Panel oks new license to speed border crossings

Published 07 May 13 11:56 AM

By Michael Gardner5:16 P.M.APRIL 30, 2013

 — A key Senate policy committee unanimously approved legislation Tuesday to help clear up traffic jams at California-Mexico border crossing stations.

The measure carried by Sen. Ben Hueso, D-San Diego, would establish a process for the Department of Motor Vehicles to work with federal authorities to offer what’s called an “enhanced driver’s license.”

Applicants would have to be eligible for a U.S. passport, clear tighter background checks and pay more. The license would be equipped with special technology that can be read remotely, avoiding lengthy stops at checkpoints.

Widespread use of the new license would reduce overall border wait times and encourage more trade and travel between the two countries, supporters say.

California would become the first southwestern border state with such a program if legislation is signed into law and approved by the U.S. Department of Homeland Security.

The proposal has supporters on both sides of the border, who say the average wait time is now 70 minutes.

The Chula Vista-based South County Economic Development Council called the border “the gateway for commerce as employees cross the border to go to work, consumers shop and business people cross to attend meetings and manage their business.
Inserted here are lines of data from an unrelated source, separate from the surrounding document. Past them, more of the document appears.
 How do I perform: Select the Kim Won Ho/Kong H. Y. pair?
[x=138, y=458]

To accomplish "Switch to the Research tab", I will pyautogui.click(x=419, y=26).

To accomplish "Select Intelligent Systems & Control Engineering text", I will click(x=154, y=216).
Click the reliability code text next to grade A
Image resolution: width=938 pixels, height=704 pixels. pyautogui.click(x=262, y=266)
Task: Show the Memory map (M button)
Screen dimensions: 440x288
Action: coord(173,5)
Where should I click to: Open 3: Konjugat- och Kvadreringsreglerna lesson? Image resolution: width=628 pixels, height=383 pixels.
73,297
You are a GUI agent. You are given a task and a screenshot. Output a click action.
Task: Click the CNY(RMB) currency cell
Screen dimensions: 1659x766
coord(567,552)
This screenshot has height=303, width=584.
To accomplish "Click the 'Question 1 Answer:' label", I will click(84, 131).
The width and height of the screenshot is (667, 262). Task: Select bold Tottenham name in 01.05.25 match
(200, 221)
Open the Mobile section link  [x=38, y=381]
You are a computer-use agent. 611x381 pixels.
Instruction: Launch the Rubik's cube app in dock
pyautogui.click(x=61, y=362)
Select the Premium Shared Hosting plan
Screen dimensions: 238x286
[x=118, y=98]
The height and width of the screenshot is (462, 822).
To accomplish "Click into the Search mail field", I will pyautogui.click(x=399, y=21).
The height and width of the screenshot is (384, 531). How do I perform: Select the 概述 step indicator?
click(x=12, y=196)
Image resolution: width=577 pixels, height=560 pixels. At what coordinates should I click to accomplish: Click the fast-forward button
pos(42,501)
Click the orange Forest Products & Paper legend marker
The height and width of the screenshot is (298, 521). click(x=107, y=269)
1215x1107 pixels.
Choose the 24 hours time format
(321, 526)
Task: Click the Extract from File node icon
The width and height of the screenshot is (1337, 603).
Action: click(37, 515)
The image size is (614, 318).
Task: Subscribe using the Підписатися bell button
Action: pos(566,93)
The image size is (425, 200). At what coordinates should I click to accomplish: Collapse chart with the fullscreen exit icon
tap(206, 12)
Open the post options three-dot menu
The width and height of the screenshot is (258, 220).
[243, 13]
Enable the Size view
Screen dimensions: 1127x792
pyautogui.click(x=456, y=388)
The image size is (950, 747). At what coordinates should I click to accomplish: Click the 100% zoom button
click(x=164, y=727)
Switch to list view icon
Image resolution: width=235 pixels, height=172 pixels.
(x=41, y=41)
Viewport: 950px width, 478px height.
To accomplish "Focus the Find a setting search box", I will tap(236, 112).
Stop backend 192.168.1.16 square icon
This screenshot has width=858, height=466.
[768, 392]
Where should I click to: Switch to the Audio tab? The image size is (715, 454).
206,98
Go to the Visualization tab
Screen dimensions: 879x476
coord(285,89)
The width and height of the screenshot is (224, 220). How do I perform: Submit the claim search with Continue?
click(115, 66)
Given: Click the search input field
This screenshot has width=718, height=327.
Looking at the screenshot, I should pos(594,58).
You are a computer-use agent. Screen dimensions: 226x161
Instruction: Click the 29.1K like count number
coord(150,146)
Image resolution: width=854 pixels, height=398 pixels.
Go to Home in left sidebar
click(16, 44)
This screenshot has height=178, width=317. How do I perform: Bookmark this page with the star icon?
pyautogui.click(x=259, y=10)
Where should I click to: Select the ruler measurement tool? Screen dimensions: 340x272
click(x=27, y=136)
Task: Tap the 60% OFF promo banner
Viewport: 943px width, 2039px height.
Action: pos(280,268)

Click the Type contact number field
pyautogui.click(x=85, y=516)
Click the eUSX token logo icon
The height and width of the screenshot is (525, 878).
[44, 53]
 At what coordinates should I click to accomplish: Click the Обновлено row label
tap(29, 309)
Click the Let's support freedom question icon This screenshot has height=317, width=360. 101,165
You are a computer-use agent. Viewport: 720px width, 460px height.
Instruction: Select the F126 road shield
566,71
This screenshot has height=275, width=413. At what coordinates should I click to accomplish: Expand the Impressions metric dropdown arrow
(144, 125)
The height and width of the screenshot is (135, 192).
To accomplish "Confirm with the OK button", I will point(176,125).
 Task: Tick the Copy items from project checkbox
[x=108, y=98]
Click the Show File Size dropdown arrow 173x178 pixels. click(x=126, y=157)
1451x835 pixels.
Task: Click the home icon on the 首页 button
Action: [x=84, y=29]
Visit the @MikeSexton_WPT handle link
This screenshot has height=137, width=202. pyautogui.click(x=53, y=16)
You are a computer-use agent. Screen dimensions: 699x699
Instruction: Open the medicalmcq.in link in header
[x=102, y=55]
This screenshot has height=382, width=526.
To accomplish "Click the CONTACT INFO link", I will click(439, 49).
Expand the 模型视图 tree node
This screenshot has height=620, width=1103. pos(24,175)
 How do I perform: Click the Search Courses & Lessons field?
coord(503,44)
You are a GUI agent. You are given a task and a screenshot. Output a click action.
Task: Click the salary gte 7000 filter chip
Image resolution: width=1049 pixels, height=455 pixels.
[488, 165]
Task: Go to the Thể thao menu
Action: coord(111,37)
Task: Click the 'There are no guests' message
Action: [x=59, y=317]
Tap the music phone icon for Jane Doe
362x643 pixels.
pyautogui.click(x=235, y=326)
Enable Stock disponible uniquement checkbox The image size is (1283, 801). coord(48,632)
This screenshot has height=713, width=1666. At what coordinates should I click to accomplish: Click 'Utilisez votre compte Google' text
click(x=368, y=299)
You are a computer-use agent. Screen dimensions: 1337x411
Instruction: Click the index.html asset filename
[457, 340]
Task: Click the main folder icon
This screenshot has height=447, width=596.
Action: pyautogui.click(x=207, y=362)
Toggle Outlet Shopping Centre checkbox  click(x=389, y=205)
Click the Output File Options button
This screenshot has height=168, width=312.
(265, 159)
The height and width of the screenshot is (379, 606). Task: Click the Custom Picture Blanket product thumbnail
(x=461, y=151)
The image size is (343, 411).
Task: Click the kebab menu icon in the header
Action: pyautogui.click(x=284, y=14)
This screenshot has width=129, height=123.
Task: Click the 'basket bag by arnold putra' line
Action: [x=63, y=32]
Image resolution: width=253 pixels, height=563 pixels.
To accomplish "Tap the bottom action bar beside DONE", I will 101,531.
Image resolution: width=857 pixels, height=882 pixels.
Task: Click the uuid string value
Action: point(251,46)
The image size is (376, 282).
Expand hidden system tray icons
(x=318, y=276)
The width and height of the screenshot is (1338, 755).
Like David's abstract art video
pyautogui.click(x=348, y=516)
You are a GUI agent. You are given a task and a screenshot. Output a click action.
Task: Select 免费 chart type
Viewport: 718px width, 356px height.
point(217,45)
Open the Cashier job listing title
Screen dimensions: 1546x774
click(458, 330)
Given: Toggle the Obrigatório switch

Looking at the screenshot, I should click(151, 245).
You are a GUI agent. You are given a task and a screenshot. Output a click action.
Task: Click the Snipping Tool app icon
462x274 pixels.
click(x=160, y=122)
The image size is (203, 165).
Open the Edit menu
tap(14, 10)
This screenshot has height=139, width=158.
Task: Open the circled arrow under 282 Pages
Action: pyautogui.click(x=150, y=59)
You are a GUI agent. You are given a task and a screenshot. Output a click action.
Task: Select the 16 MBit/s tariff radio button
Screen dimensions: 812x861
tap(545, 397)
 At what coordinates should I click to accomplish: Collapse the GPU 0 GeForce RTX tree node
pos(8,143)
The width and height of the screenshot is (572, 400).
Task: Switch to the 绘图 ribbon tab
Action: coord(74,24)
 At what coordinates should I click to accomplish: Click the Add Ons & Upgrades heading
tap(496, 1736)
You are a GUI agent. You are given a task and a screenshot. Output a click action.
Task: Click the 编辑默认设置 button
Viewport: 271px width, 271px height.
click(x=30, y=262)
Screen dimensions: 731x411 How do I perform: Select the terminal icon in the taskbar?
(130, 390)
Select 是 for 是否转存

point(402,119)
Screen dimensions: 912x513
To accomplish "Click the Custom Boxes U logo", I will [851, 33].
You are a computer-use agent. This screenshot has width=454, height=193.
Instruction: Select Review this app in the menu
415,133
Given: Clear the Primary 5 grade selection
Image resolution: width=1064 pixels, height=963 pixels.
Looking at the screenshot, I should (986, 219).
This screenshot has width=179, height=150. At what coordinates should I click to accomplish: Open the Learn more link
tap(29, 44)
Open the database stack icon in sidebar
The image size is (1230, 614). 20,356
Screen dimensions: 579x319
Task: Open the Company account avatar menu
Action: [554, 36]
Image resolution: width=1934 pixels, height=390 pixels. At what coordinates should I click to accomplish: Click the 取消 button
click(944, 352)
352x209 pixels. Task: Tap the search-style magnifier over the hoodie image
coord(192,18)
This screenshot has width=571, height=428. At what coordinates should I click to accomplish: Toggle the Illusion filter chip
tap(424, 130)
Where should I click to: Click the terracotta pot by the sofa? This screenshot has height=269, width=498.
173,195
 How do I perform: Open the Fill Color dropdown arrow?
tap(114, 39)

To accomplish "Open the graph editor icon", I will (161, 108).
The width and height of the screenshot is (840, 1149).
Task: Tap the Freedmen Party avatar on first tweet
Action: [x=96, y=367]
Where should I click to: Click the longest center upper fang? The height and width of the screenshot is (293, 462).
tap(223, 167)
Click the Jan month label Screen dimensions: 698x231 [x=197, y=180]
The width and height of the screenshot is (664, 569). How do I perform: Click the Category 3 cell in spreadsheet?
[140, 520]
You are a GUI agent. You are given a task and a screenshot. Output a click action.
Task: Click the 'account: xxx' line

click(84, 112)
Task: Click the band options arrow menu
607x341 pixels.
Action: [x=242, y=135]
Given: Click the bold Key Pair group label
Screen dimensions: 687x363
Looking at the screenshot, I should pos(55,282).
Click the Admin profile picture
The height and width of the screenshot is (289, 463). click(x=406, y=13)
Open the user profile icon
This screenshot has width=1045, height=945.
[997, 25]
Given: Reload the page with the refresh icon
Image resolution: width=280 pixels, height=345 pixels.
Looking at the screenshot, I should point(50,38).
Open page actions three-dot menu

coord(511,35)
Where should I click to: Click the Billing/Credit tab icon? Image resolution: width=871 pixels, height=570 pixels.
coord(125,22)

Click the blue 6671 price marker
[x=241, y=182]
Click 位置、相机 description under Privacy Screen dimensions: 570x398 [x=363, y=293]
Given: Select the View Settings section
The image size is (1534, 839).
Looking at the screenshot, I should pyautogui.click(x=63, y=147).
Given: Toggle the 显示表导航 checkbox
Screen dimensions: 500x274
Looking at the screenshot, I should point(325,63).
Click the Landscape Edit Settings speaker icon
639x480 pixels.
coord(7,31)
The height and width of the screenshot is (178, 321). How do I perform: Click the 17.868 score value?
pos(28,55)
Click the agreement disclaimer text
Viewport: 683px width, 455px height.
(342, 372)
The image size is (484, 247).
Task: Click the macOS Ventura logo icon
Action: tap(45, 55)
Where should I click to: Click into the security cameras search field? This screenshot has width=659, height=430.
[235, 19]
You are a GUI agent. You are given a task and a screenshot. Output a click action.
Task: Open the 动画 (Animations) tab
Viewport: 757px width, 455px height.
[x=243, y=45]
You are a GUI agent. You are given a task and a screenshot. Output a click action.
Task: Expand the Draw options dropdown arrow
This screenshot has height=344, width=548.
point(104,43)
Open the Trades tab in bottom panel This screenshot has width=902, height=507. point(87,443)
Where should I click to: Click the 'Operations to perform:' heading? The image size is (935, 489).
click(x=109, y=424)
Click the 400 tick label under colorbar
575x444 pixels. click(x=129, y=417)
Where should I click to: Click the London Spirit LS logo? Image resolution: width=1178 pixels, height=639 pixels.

Border wait times discourage commerce and have a negative impact on the region.”

But the American Civil Liberties Union is wary of the potential invasions of privacy, the threat of stealing personal information and counterfeiting documents.

“Our border waits are too long and everybody wants to see them go down,” Margaret Dooley-Sammuli, senior policy advocate for the American Civil Liberties Union office in San Diego, said in an earlier interview. “But we don’t want to rush into this very expensive endeavor without being diligent about privacy and security concerns.”

Although California could become the first southwest state to offer enhanced driver’s licenses, it is not unique. Several northern states already offer the licenses to those traveling to Canada.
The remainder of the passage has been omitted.